WHAT NEEDS TO BE DONE:
Answer the following from the passage below about the writing of the novel "Arroyo":
(a) What physical injury does Jacobs say he suffered, and what caused it?
(b) In what year and place is the world Jacobs was writing about set?
(c) According to Jacobs's closing advice, readers should be careful about what?

DOCUMENT PASSAGE:
The book seamlessly alludes to both an epoch of doll-style dresses and ice cream parlor and another era filled with technology and “Seinfeld;” however, while writing the book, Jacobs says switching between two worlds wasn’t effortless.

“Going from a journalist to being a nonfiction author to a novelist wasn’t always easy. I ripped up and threw away thousands of pages. I burned through printer ink like crazy. I got a hand injury from backspacing so much. I was so paranoid about digging in and touching down on that blank page—problems I never had when I was writing nonfiction. I mean it was grabbing me around the throat,” Jacobs says.

Jacobs’ father also died while writing the book, which sent him “sideways.” Beyond the shock of losing a loved one, the conflicted author was writing about a 1913 falsely utopic Pasadena world while in modern-day Pasadena as his world went dark and his family mourned.

“I was split down the middle of these worlds, but that helped me relate to this character even more than I already had because he’s doing the same thing. He’s trying to figure out who he is in this world of confusion and chaos,” Jacobs says.

Jacobs hopes “Arroyo” brings as much clarity and reflection on life and history while looking toward the future to readers as writing the novel did to him.

Jacobs says he believes past decisions affect Pasadena today and hopes readers can learn lessons that carry into their choices.

“Be careful about your secrets and machinations because they might just ricochet back at you in unintended ways,” Jacobs says.

DATA SUPPLIED:
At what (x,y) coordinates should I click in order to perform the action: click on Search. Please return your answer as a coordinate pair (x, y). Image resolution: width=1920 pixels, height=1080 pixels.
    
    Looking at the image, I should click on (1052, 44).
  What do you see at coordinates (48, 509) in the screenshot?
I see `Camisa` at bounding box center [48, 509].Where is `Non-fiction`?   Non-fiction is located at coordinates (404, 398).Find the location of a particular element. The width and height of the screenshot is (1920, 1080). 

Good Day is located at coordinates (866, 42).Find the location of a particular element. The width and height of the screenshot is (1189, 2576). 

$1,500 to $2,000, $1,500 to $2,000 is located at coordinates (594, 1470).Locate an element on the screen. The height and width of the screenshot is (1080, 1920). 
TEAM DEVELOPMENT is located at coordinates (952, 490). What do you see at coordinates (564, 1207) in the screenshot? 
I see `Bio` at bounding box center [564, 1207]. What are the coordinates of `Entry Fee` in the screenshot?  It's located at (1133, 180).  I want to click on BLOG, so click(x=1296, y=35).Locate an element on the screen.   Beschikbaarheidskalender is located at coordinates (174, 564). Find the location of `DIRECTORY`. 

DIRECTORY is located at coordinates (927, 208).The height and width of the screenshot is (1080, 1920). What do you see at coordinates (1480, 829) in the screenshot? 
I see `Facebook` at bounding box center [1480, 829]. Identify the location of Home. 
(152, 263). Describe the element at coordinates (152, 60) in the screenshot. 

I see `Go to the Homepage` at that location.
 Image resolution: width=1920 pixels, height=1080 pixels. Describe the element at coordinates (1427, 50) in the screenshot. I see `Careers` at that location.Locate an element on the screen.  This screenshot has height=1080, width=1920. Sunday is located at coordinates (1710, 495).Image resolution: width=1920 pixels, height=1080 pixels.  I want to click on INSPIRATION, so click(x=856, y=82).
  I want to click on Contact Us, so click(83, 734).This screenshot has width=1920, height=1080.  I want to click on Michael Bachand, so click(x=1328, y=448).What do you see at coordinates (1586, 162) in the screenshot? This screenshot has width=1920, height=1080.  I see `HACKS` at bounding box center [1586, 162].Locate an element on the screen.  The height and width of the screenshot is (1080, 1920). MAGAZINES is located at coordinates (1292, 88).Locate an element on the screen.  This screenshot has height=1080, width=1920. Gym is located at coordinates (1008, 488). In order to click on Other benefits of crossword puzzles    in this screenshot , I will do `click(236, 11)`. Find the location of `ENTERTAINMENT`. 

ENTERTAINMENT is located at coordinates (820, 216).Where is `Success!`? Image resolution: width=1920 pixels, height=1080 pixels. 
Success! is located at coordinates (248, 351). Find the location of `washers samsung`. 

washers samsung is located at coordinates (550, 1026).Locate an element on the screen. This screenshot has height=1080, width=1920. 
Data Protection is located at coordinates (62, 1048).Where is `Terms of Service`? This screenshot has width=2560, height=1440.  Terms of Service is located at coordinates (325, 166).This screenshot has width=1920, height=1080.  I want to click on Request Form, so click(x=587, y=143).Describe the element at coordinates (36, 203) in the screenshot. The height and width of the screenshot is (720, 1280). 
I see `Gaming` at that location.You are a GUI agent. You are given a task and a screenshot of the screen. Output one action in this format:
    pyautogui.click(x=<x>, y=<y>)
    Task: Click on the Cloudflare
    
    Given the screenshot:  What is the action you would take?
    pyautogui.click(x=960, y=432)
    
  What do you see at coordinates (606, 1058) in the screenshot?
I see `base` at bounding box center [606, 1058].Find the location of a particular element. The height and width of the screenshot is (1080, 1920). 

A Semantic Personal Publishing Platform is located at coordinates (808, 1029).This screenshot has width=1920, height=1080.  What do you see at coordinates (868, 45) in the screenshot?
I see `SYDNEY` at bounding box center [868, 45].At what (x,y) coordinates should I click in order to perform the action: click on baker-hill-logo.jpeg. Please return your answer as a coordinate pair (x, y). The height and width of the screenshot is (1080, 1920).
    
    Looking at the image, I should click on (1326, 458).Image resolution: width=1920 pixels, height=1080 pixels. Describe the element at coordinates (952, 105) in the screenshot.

SOLUTION FOR THIS PROBLEM:
(a) A hand injury from backspacing so much.
(b) Pasadena in 1913.
(c) Their secrets and machinations.